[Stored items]
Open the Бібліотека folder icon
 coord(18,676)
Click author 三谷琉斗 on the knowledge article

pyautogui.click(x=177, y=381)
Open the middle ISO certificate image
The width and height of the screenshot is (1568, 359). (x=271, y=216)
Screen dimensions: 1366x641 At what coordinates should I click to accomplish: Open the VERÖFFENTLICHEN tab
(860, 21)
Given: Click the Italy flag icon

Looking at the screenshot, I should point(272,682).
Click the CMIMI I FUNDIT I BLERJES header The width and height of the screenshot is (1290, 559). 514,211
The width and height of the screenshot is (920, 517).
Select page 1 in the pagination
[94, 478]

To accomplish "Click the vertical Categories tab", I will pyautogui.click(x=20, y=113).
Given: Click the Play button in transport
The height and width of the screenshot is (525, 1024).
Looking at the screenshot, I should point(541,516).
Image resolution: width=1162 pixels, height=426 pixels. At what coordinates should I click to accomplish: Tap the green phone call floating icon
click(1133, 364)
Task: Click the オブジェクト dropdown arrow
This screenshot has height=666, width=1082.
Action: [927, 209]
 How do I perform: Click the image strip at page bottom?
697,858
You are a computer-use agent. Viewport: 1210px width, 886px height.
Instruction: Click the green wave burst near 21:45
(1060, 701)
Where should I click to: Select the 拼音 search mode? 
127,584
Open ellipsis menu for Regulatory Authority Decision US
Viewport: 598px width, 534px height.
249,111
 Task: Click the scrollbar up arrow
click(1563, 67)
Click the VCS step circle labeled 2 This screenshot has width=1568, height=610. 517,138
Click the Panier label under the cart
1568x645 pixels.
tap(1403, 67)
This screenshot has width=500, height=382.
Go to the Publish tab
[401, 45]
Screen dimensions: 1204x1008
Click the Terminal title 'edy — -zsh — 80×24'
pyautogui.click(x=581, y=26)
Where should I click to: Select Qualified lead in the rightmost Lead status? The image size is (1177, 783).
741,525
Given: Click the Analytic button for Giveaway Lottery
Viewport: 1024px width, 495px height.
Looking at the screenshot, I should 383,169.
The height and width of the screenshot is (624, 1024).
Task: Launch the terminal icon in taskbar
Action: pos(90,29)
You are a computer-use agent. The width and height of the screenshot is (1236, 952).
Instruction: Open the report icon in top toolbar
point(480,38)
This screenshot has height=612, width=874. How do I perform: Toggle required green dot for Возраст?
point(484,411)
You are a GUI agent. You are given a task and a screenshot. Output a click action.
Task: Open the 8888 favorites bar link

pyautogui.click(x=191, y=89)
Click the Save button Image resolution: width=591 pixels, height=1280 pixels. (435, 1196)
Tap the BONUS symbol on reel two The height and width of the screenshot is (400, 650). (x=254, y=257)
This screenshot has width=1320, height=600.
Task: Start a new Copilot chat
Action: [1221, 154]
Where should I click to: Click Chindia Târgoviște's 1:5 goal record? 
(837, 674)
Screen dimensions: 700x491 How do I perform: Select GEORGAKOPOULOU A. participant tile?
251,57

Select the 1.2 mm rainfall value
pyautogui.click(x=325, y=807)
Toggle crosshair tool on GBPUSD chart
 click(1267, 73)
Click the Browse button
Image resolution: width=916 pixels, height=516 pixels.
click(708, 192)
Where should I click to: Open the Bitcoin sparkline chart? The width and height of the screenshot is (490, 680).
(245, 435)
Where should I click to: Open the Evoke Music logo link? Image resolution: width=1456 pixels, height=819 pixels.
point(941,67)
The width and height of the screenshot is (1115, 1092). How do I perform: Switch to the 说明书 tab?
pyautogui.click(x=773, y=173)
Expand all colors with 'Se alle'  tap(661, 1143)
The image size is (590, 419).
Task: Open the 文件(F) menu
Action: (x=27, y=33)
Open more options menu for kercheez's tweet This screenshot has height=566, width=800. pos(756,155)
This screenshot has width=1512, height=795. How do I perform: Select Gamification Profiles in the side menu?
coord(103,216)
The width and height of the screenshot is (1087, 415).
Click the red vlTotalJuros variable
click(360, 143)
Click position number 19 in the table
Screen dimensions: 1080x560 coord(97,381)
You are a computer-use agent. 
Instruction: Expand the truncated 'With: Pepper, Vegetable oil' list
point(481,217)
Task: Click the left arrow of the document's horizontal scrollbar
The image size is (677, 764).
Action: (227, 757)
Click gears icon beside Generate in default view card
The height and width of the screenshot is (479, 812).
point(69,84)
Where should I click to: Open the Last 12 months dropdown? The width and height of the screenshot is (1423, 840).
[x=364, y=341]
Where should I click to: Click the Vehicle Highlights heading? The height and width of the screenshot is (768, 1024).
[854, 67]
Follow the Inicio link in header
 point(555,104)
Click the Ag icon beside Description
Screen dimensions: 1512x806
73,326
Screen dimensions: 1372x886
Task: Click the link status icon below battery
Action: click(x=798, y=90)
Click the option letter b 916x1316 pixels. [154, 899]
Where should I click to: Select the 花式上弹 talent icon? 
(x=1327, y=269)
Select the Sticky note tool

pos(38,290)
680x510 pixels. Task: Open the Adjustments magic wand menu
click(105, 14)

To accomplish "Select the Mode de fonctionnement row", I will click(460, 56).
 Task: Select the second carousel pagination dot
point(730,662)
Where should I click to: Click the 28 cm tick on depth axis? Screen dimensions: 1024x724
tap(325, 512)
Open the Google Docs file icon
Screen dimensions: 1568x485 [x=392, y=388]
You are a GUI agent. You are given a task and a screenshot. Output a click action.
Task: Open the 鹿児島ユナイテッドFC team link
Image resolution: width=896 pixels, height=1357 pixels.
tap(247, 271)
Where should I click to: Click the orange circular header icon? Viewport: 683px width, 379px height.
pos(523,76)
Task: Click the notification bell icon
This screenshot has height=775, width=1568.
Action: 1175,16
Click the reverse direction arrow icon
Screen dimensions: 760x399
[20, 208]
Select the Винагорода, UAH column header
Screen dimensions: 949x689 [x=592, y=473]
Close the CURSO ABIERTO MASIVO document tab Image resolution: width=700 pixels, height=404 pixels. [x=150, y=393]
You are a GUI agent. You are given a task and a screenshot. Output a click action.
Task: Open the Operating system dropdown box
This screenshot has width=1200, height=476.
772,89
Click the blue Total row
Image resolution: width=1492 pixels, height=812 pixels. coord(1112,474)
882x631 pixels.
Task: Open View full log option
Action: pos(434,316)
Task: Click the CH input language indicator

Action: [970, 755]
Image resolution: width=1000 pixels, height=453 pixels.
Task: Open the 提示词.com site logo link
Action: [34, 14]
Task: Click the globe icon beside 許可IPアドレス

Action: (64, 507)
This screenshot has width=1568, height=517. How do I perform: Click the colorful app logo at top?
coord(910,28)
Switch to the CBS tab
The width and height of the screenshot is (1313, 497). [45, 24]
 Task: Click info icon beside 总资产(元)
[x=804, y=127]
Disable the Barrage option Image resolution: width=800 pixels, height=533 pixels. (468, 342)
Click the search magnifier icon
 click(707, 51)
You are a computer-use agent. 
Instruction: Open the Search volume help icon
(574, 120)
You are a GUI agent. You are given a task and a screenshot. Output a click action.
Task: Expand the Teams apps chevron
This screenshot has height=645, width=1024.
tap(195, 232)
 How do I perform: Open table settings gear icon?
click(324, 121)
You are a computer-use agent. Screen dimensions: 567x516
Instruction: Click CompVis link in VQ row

• _Your goal_: Please go through the data above and copy every line that has the word "will".

• _Response below_:
To accomplish "Click the vertical Categories tab", I will pyautogui.click(x=20, y=113).
To accomplish "Select the Mode de fonctionnement row", I will click(460, 56).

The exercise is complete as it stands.